Aldosterone is a relevant mediator of progressive renal and CV damage [32]. It is well known that aldosterone antagonists reduce albuminuria in patients with CKD, on top of a RAAS blocker, by an amount of 30–40% [33– 35]. As previously mentioned, a limiting factor for the wide use of aldosterone antagonists is linked with the risk of inducing hyperkalemia, which becomes a prominent concern as renal function deteriorates. Finerenone is a novel nonsteroidal mineralocorticoid receptor antagonist (MRA) that has greater receptor selectivity than spironolactone and eplerenone, can significantly decrease albuminuria in diabetic nephropathy, and has a much lower prevalence of hyperkalemia [36]. Actually, two seminal studies are ongoing to test the capacity of the new MRA finerenone to slow down the progression of diabetic nephropathy (NCT02540993) [37] and to protect the CV system in type 2 diabetic patients (NCT02545049) [38]. The use of the new potassium binder patiromer and the selective cation exchanger sodium zirconium cyclosilicate [15] will contribute to the facilitation of MRA use in patients with CKD.

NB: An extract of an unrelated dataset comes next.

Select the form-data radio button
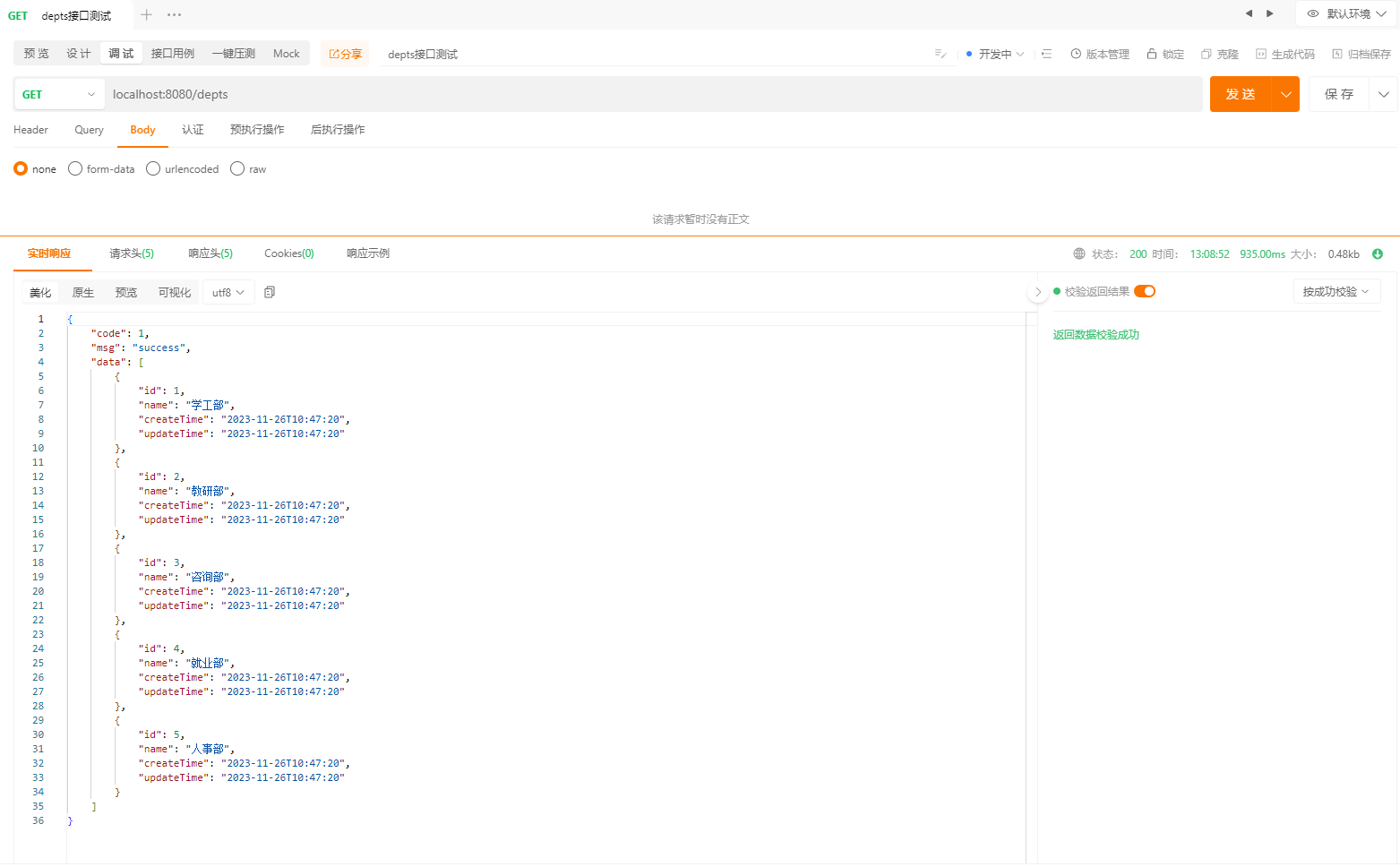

Evidence with other therapies and renal outcomes

Recently, new data on the role of sodium intake in the progression of CV disease [39] and renal disease [40– 42] have been published, enhancing the need for an adequate intake of sodium in patients with CKD. A low-sodium diet contributes to the reduction of albuminuria by itself and through the enhancement of RAAS blockade [40, 41]. On the other hand, there are drugs other than hypertensives that can positively influence renal function together with BP control, such as statins [43], fibrates [44], thiazolidinediones [45], and antiplatelet therapy [46]. Treatments such as allopurinol [47] and vitamin D supplementation [48] require further investigation. Recently, the results of the EMPA-REG trial showed a lower rate of CV death, total death, and heart failure in type 2 diabetic patients with the addition of empagliflozin to standard care [49]. Moreover, the analysis of secondary end points of the EMPA-REG trial showed that empagliflozin was associated with a slower progression of CKD [50]. These good results were partially due to the antihypertensive and natriuretic capacities of the drugs [51]. Results obtained with GLP-1 agonists liraglutide [52] and semaglutide [53] have also shown a significant improvement in CV outcomes of type 2 diabetics that was accompanied by a more significant decrease in body weight and a less important drop in BP in the absence of natriuretic effects. This last point could explain the absence of effects on heart failure. Liraglutide also exhibited a renal protective capacity through a significant decrease in albuminuria [52]. Further studies will be presented in the near future with these two classes of drugs and will contribute to the reconsideration of type 2 diabetes treatment with regard to CV and renal protection. In summary, strict BP control, adequate suppression of the RAAS, and an integrated approach to protection of the increased global CV risk are required to prevent the appearance and progression of CKD and simultaneously of CV disease. New drugs are coming that could facilitate the control of BP and improve both renal and CV outcomes.